Book a Demo

Author Topic: Traceability/Relationship Diagrams  (Read 3826 times)

amod072

  • EA Novice
  • *
  • Posts: 1
  • Karma: +0/-0
    • View Profile
Traceability/Relationship Diagrams
« on: August 12, 2015, 11:23:37 am »
Hi All,

I'm currently trying to work with a model that I may use in the future to manage multiple projects. Each project being stored within a different package in the model.
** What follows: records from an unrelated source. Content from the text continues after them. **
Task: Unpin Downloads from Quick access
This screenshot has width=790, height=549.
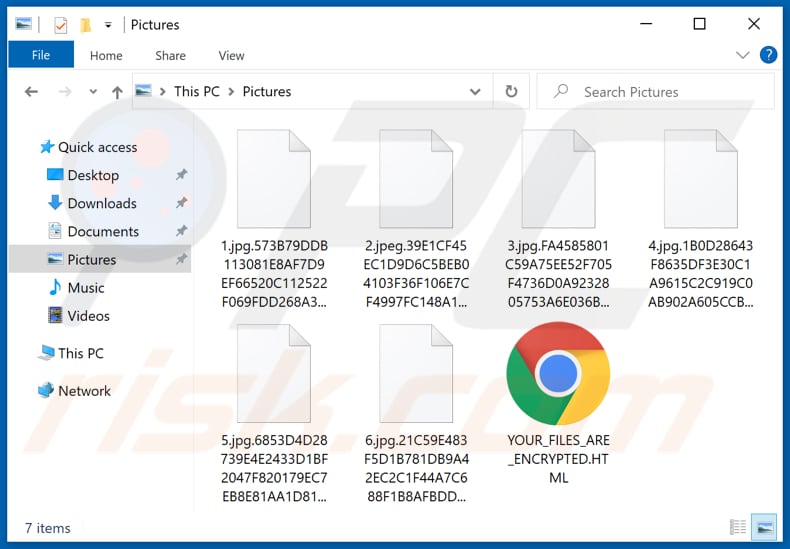Action: pos(181,203)
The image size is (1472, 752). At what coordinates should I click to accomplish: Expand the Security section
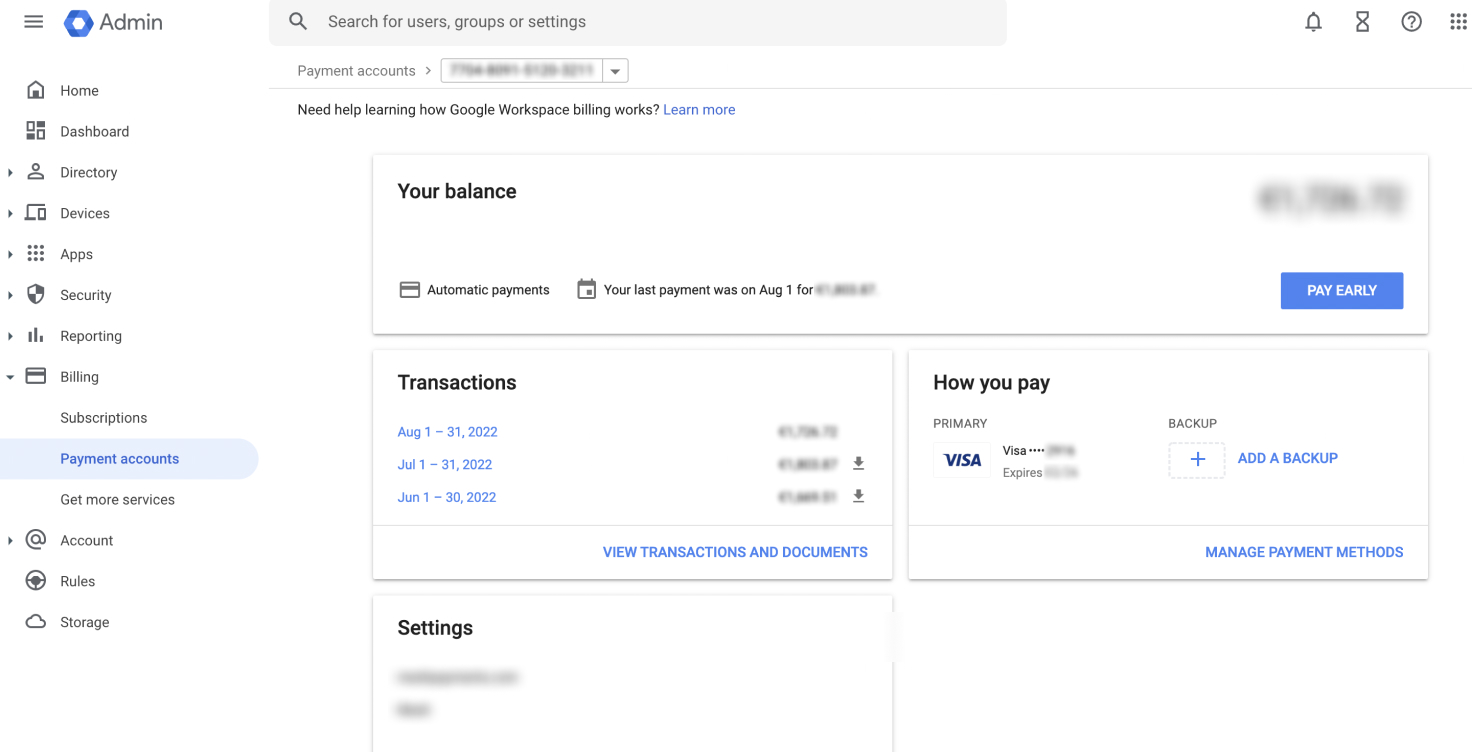tap(10, 296)
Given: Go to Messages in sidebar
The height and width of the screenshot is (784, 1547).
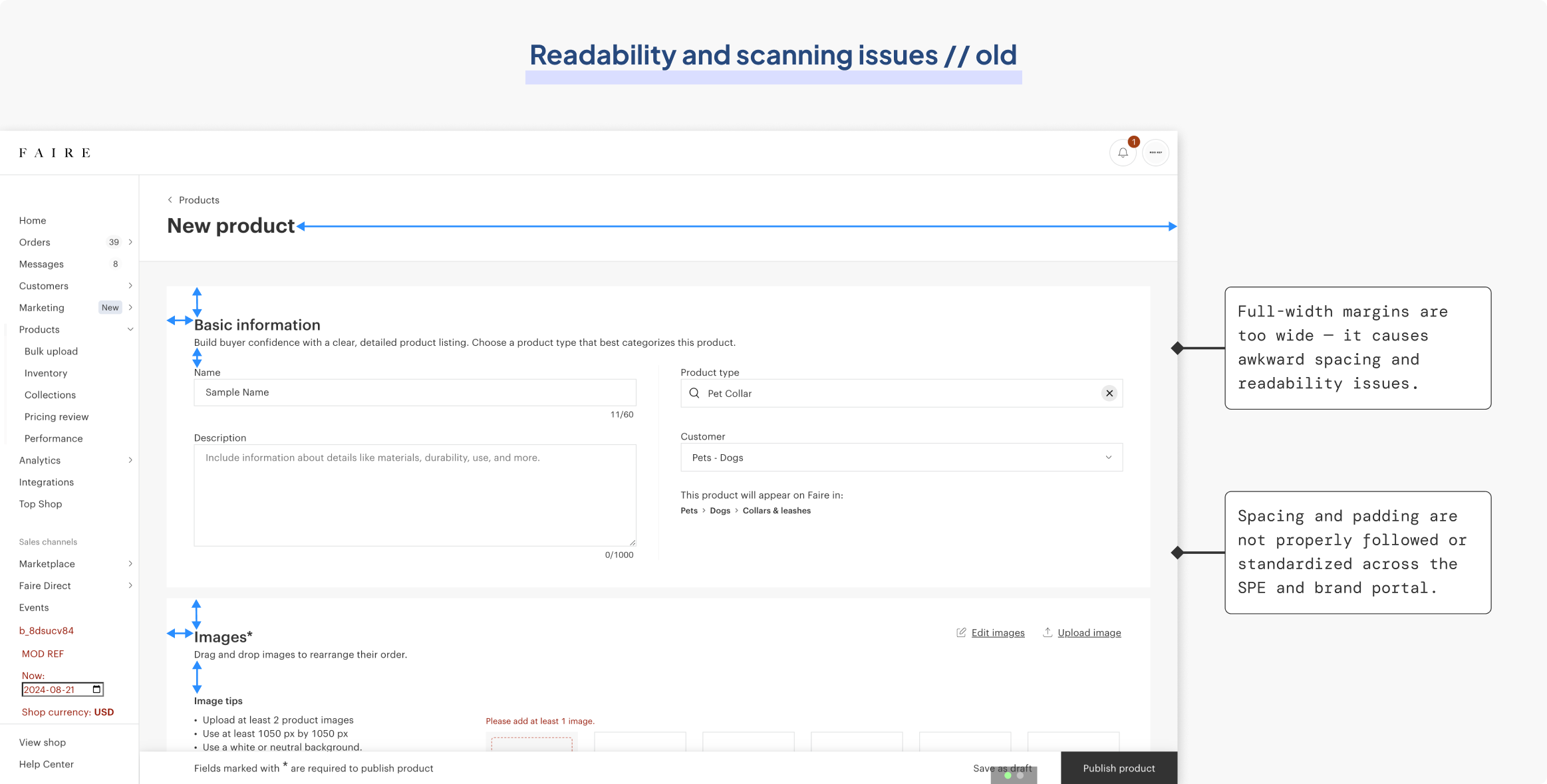Looking at the screenshot, I should pyautogui.click(x=41, y=264).
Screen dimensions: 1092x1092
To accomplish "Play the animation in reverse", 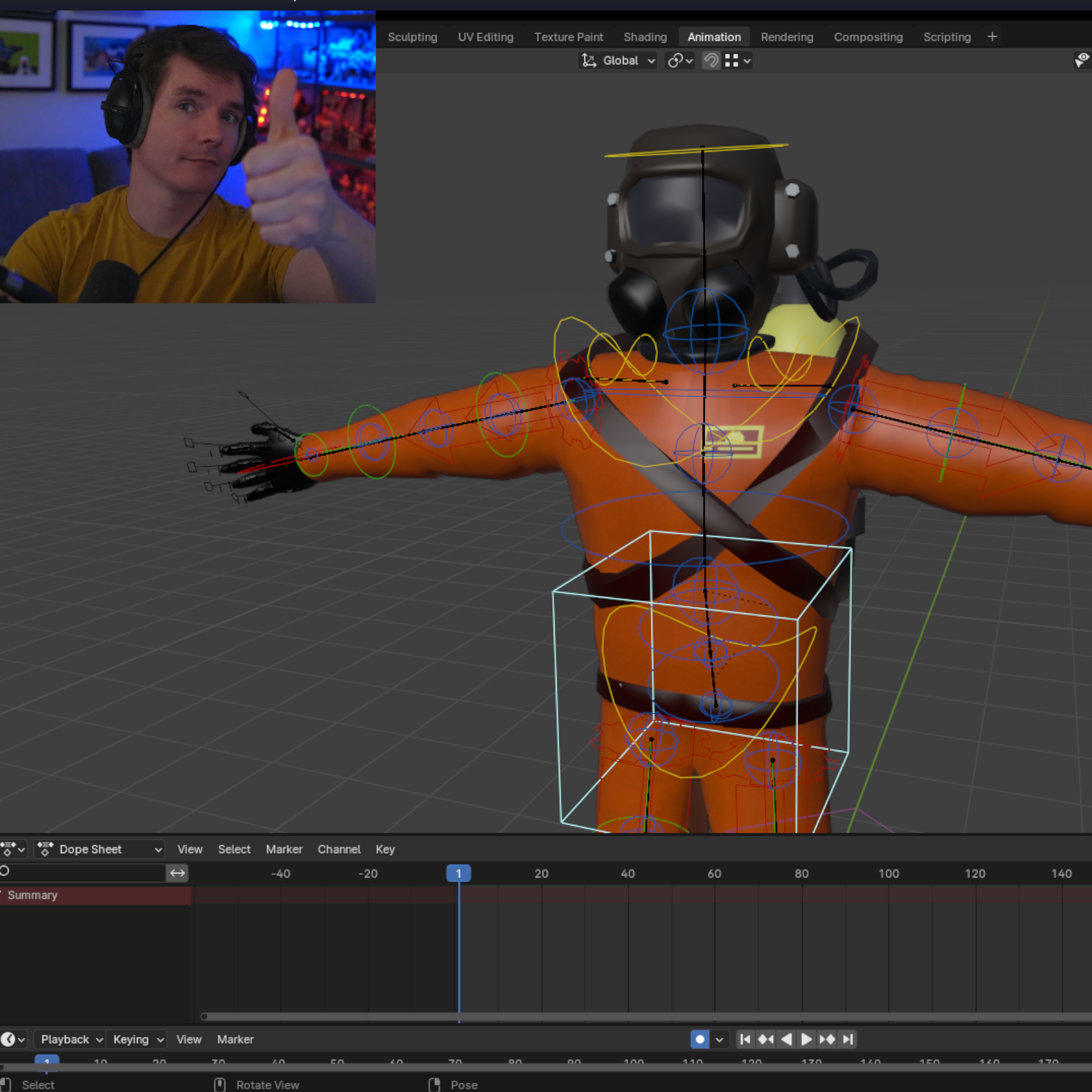I will 786,1039.
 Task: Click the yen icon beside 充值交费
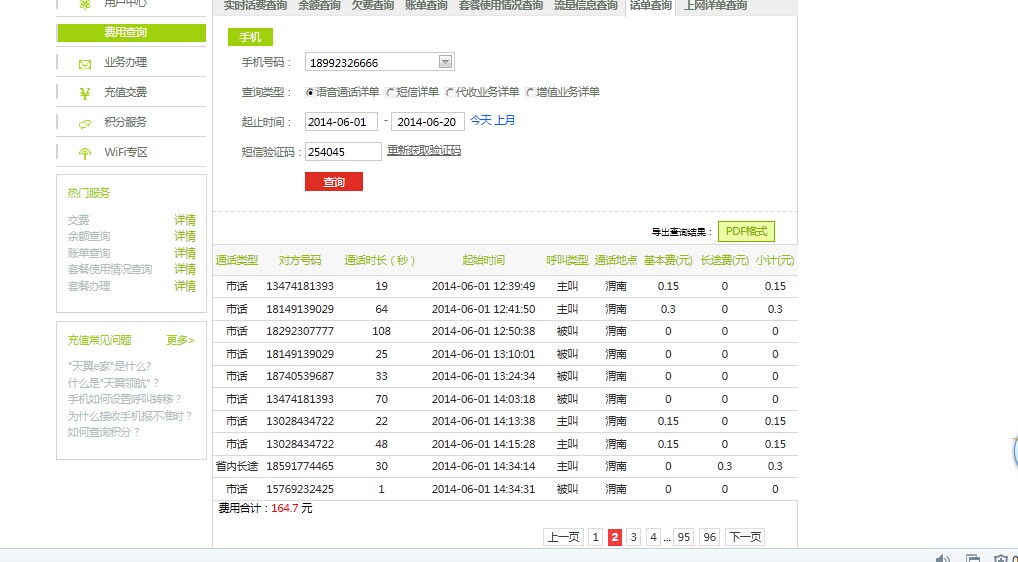click(85, 94)
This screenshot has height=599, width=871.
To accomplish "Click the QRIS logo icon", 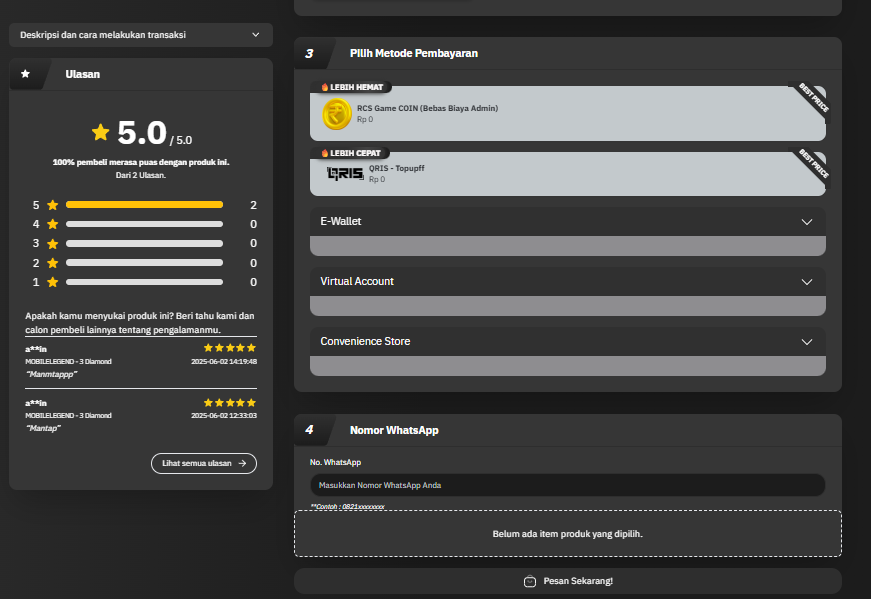I will tap(345, 174).
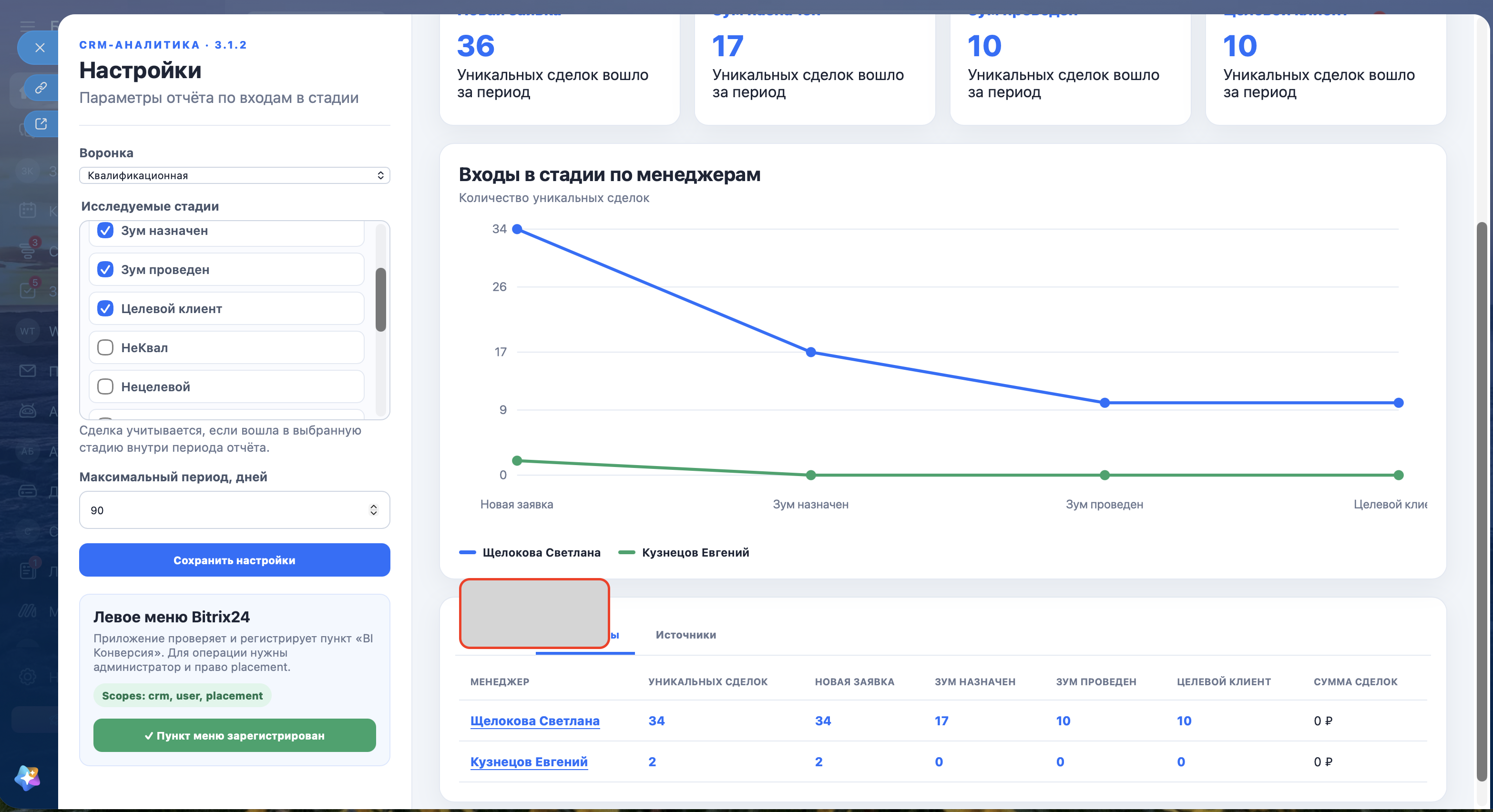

Each individual project currently stores a set of requirements, use cases and system components among other things.

What i'm trying to do is to find a simpler way to be able to create diagrams/impact analysis' which will show the relationship between system components of one project and the requirements of another project (lets say that a requirement in one project is related to a requirement in another project which affects a certain system: if the first requirement is modified/disrupted - I need a way to show which system components will be as well as the result of it).

I've had a look around but am unable to find anything - are there any scripts/shortcuts in which I can use to achieve what I want rather than manually adding the related elements into a diagram and going through 3-5 relationship levels? The more projects that are added in, the more tedious and messy this process becomes.

Thanks,
amod

qwerty

  • EA Guru
  • *****
  • Posts: 13584
  • Karma: +397/-301
  • I'm no guru at all
    • View Profile
Re: Traceability/Relationship Diagrams
« Reply #1 on: August 12, 2015, 04:53:43 pm »
Have you looked into the Relationship Matrix?

q.

Geert Bellekens

  • EA Guru
  • *****
  • Posts: 13523
  • Karma: +574/-33
  • Make EA work for YOU!
    • View Profile
    • Enterprise Architect Consultant and Value Added Reseller
Re: Traceability/Relationship Diagrams
« Reply #2 on: August 12, 2015, 09:15:50 pm »
Hi amod

I don't think there's something out of the box, but you can certainly create a little script that create or updates diagrams like that.

If you wanted, and you use my EA-Matic addin you can even make diagrams that keep are automatically always up to date.

I did something similar as an example script: Self Maintaining diagram in EA with EA-Matic
This example uses the relations of an element, but you should be able to easily adapt that to your specific needs.

Geert

Uffe

  • EA Practitioner
  • ***
  • Posts: 1859
  • Karma: +133/-14
  • Flutes: 1; Clarinets: 1; Saxes: 5 and counting
    • View Profile
Re: Traceability/Relationship Diagrams
« Reply #3 on: August 12, 2015, 10:22:43 pm »
Hello,


What you're talking about there is what I usually refer to as "inferred relationships", and UML (and thus EA) doesn't deal well with those -- you have to follow the links step by step.

Keeping track of that in a diagram, even a self-updating one, is indeed tedious and very quickly becomes unmanageable for anything but trivial sets of requirements (ie dozens rather than the thousands you get in any decent-sized project).

I'd write a browser script which follows the branching connectors backwards from the selected element and stops when it hits something that isn't a requirement. The exact details would of course depend on what connectors you use, but it shouldn't be hard to do.

You could also create a document template to generate full requirements tracing reports on your model.


Cheers,


/Uffe
My theories are always correct, just apply them to the right reality.